Ron Paul Will Be Excluded From the RNC
Although the Examiner is reporting that Ron Paul is not among the speakers at this year’s Republican National Convention, the RNC has actually yet to release the full slate of speakers at its August 27-30 gathering. However, to say that Paul will be excluded from speaking is not a stretch. Indeed, his exclusion is likely for the simple fact that Paul’s positions are so anathema to what the modern Republican Party stands for, it would make more sense for the GOP to invite a sympathetic Democrat to address the crowd instead—just like they did by inviting Joe Lieberman in 2008, and Zell Miller in 2004.
Paul is retiring effective the end of his term in January. The GOP could honor him with a speaking slot—even if it’s just a low-key matinee address—for his years of service and dedication as a Republican member of the House of Representatives. But this is unlikely because Paul would do exactly as one would expect—espouse the virtues of really small government, which would include the rolling of the military-industrial complex by slashing the Pentagon budget, and eliminating the dangers to Americans’ civil liberties, such as the USA PATRIOT Act. Perhaps more importantly, it’s not even clear that Paul is going to endorse Mitt Romney for president. Unless Paul does this, his chances of speaking at the convention that will nominate Romney are about 0.0002%. (Hey, Paul could theoretically get invited by accident.)

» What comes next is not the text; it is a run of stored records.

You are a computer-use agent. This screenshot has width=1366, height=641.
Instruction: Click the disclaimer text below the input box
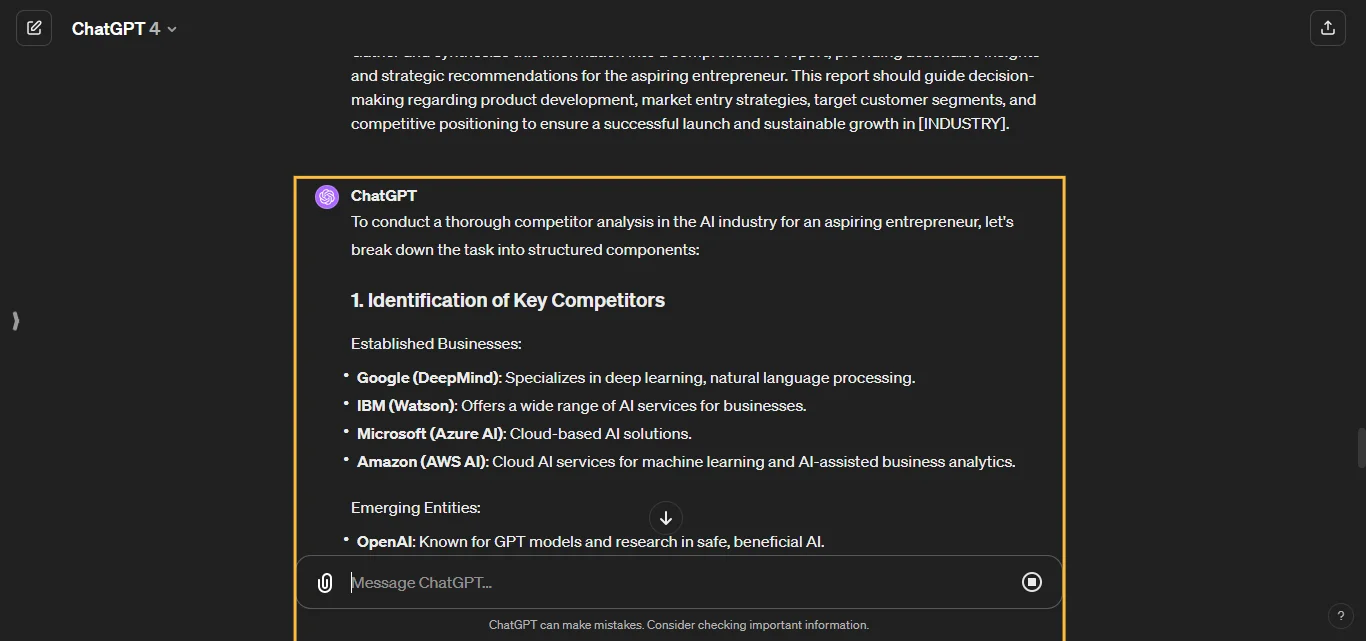coord(679,624)
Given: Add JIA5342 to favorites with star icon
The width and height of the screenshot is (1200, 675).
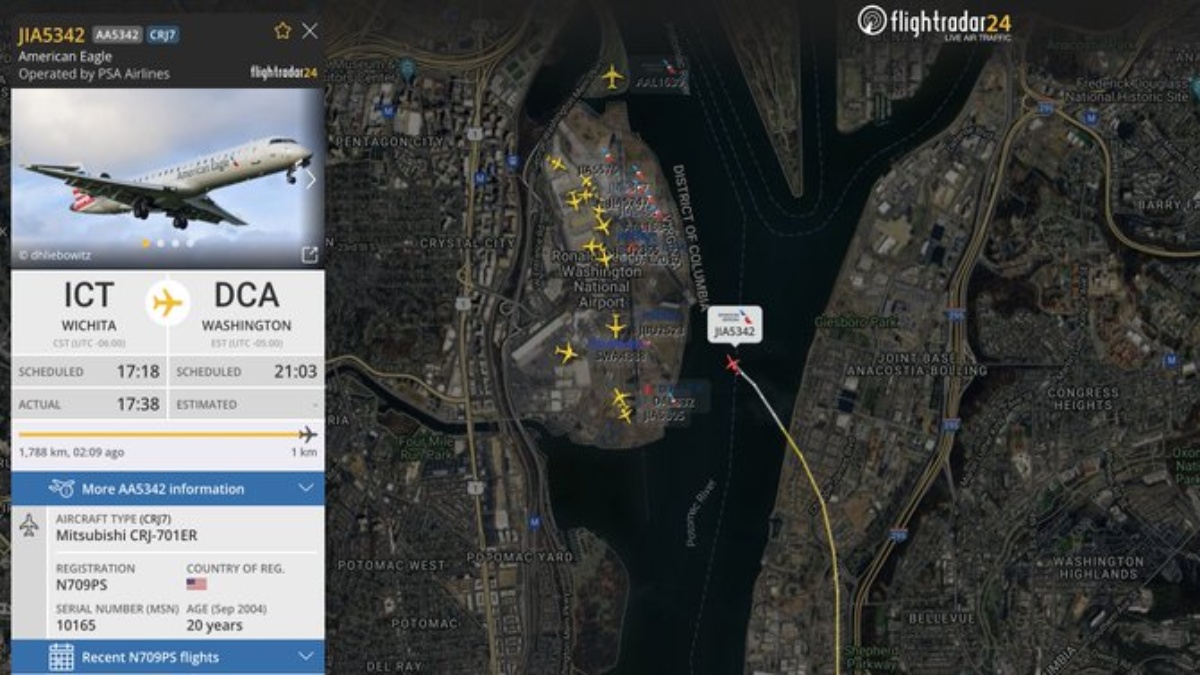Looking at the screenshot, I should pos(282,31).
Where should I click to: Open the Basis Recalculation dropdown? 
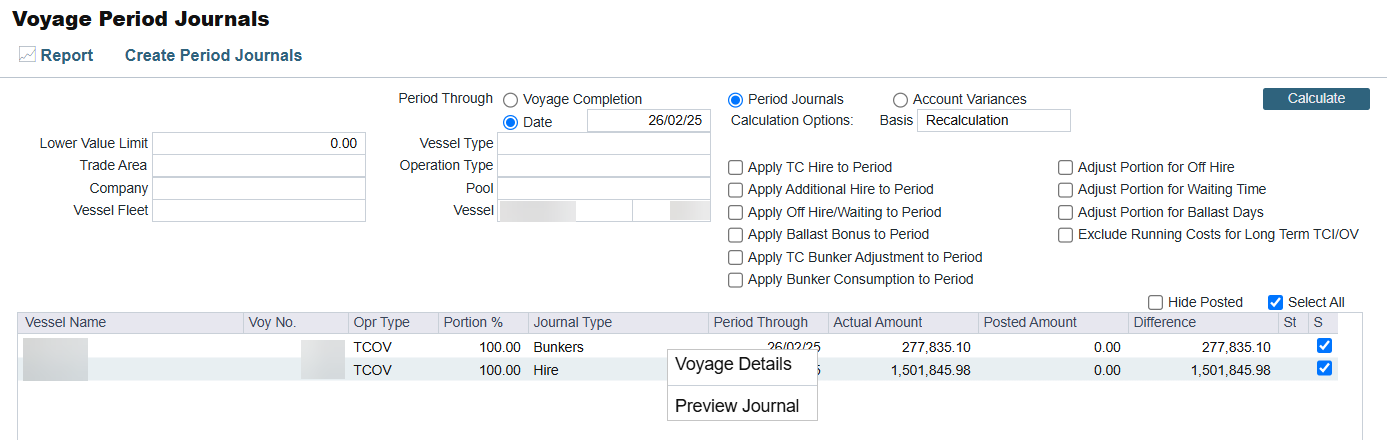(x=993, y=121)
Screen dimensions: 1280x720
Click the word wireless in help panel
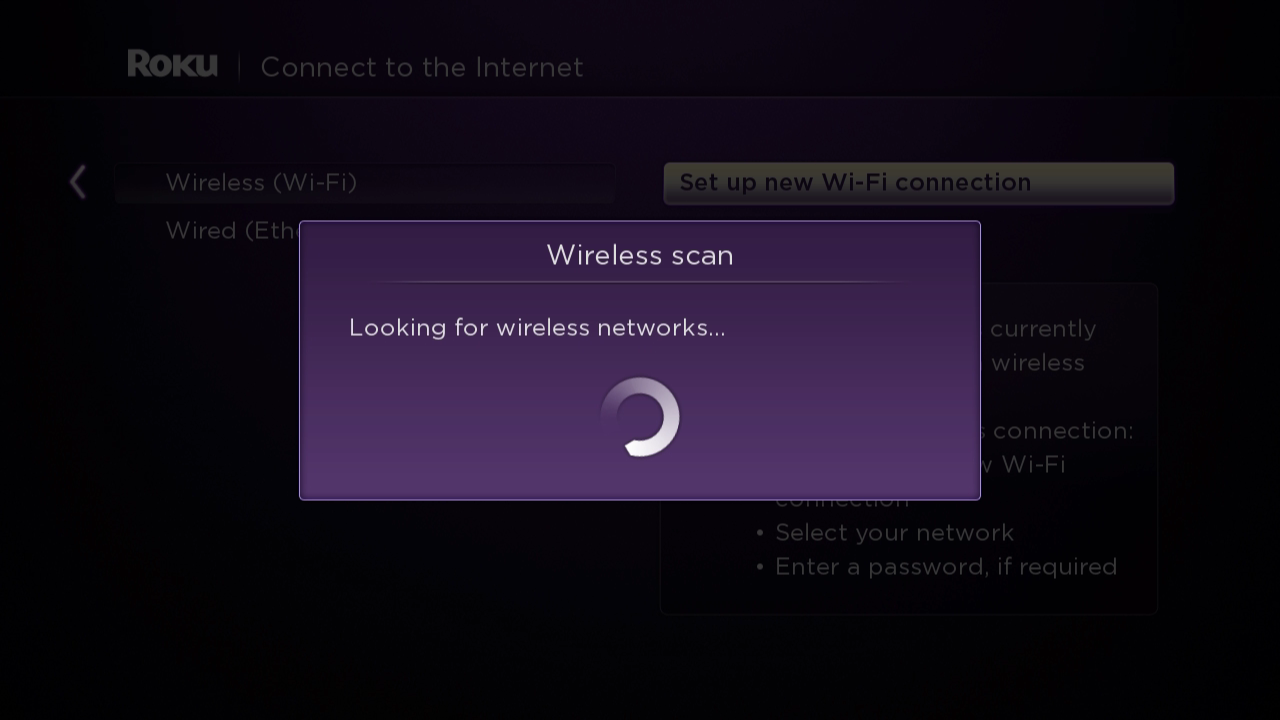[x=1038, y=363]
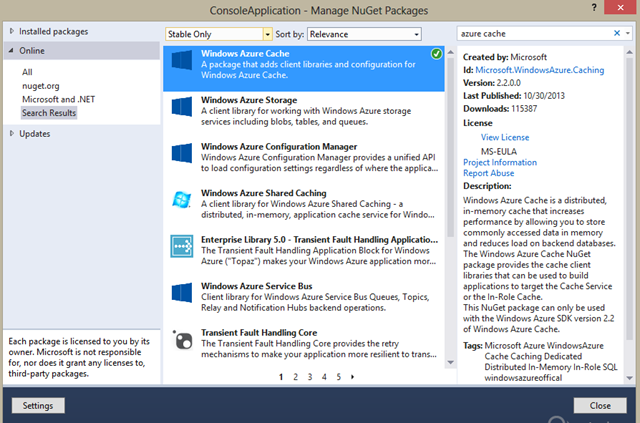This screenshot has width=640, height=423.
Task: Click the azure cache search field
Action: pyautogui.click(x=530, y=33)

If Paul is allowed to speak at the RNC, he might as well be speaking in Swahili. Most Republicans believe in the virtues of limited government like Michele Bachmann believes in Darwinian evolution. And it’s not just the leadership, which has been a prime culprit in the explosion of government spending over the last decade. It’s the laypersons, who attend their Tea Party rallies screaming against big government, welfare, and so on, but then go home and collect Medicare, farm subsidies, and other government goodies that they’re happy to take, while chiding others for their laziness and willingness to take hand-outs.
Ron Paul is unlikely to speak at the RNC for the simple reason that he is a relic of a bygone era of American conservatism. There simply is no place in the GOP (or even the Democratic Party) who thinks that the Bill of Rights is not negotiable, that the United States should not have a global military presence that naturally increases tensions with other nations, and that spending needs to be cut in earnest to the lowest possible level across the board.